The γ-Ray TID Effect and Irradiation Damage Recovery on β-Ga₂O₃/Al₂O₃ MOSCAPs

Abstract

In this study, the impact of $\gamma $ -ray total ionizing dose (TID) irradiation on the electrical performance of beta-gallium oxide ( $\beta $ -Ga2O3)/Al2O3 MOSCAPs was investigated, and a new irradiation damage recovery method was also proposed using the supercritical N2O (SCN2O) fluid postoxidation annealing (POA) process.

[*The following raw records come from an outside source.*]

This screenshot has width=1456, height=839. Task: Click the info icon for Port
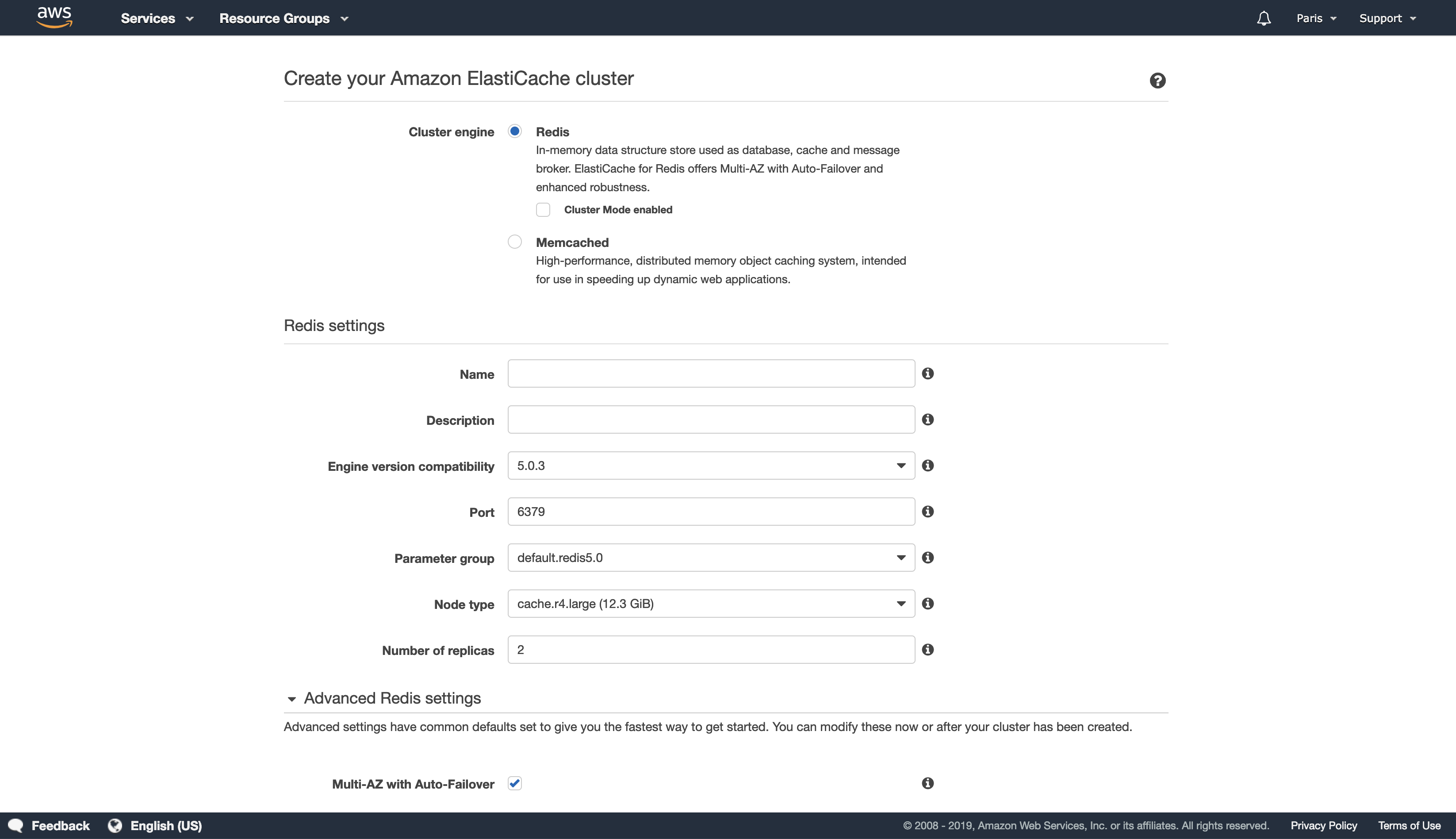[927, 512]
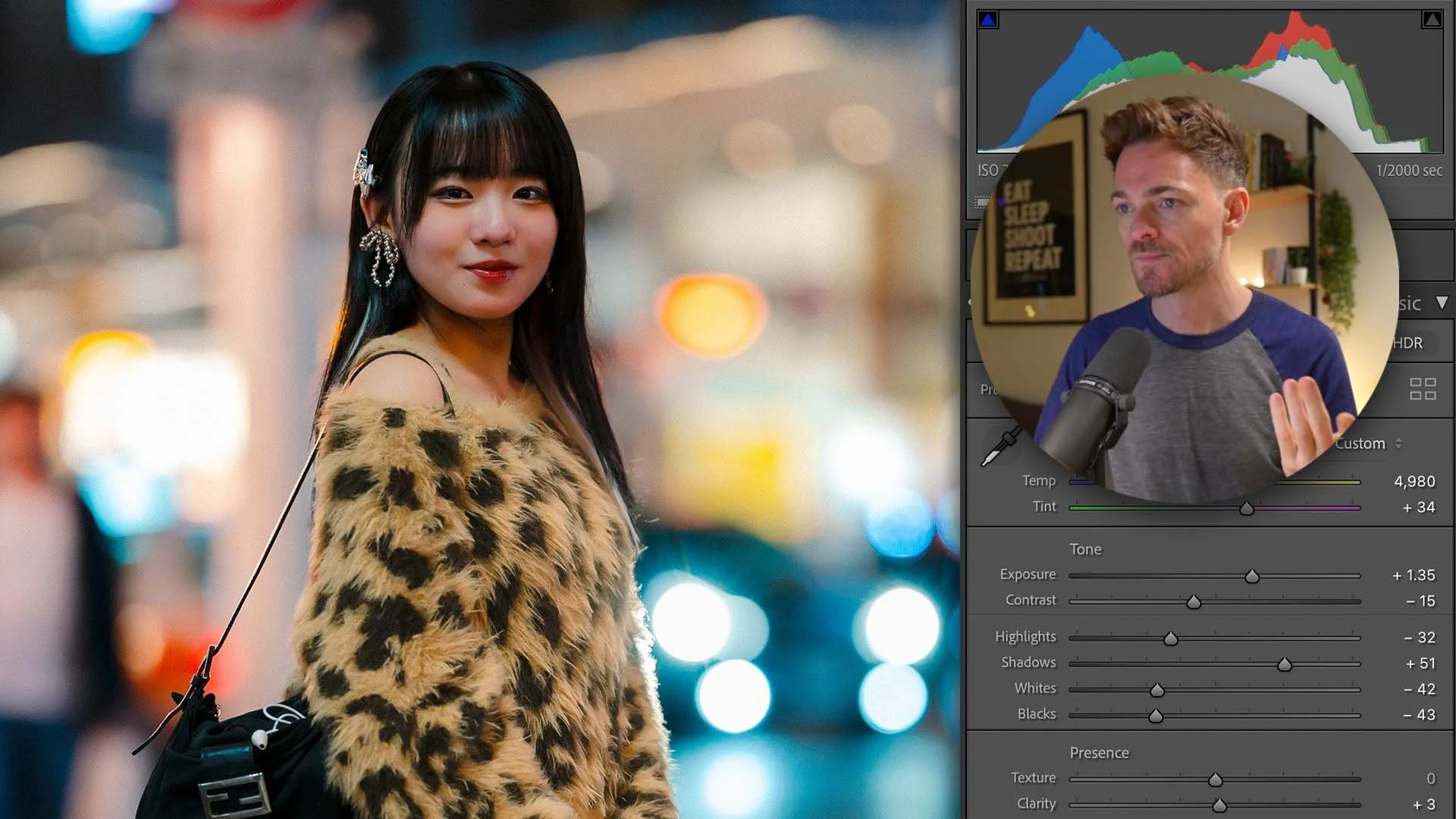Image resolution: width=1456 pixels, height=819 pixels.
Task: Click the Texture slider handle
Action: [1216, 780]
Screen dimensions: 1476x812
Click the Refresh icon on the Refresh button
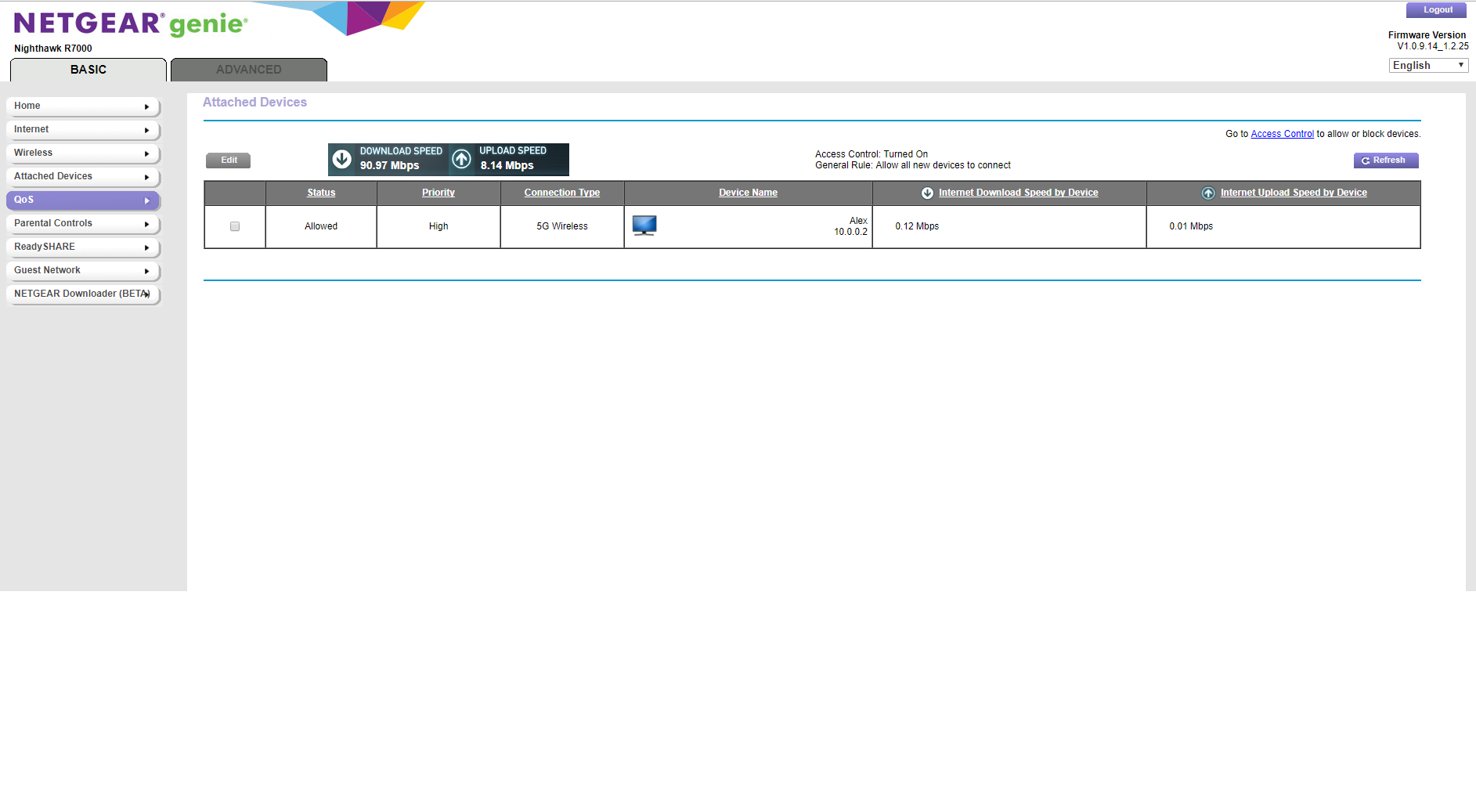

After a cumulative $\gamma $ -ray dose of 1.108 Mrad (SiO2), the net carrier concentration ( ${N} _{\text {d}}$ ) decreased by 28.7%, and the interface state density ( ${D} _{\text {it}}$ ) increased from $4.41\times 10^{{11}}$ to $5.12\times 10^{{11}}$ ${\mathrm {eV}}^{-{1}}$ ${\mathrm {cm}}^{-{2}}$ , according to the frequency-dependent capacitance-voltage (C–V) measurements. Meanwhile, the effective trapped charge density ( ${N} _{\text {eff}}$ ) was reduced from $- 1.82\times 10^{{12}}$ to $- 1.37\times 10^{12}$ ${\mathrm {eV}}^{-{1}}$ ${\mathrm {cm}}^{-{2}}$ , leading to a decreased flat-band voltage ( ${V} _{\text {fb}}$ ), which was attributed to the formation of positively charged oxide trapped charge ( ${N} _{\text {ot}}$ ). What is more, the forward leakage current density increased by ten times, and a 9.5% decrease in the breakdown voltage ( ${V} _{\text {br}}$ ) was observed according to the current-voltage (I–V) measurements. Moreover, the leakage current analysis indicated that the changes in the I–V characteristics were primarily caused by variations in ${D} _{\text {it}}$ and ${N} _{\text {ot}}$ . In addition, after the SCN2O POA process at $120~^{\circ }$ C, the damages of the irradiated device can be repaired. Specifically, the material properties, such as ${N} _{\text {d}}$ , ${D} _{\text {it}}$ , and ${N} _{\text {eff}}$ , and the electrical properties of ${V} _{\text {br}}$ and the forward leakage current density recovered to the preirradiation level. The results demonstrated that the low-temperature SCN2O POA process is promising for repairing TID irradiation damage in $\beta $ -Ga2O3/Al2 ${\mathrm {O}}_{{3}} \cdot $ devices.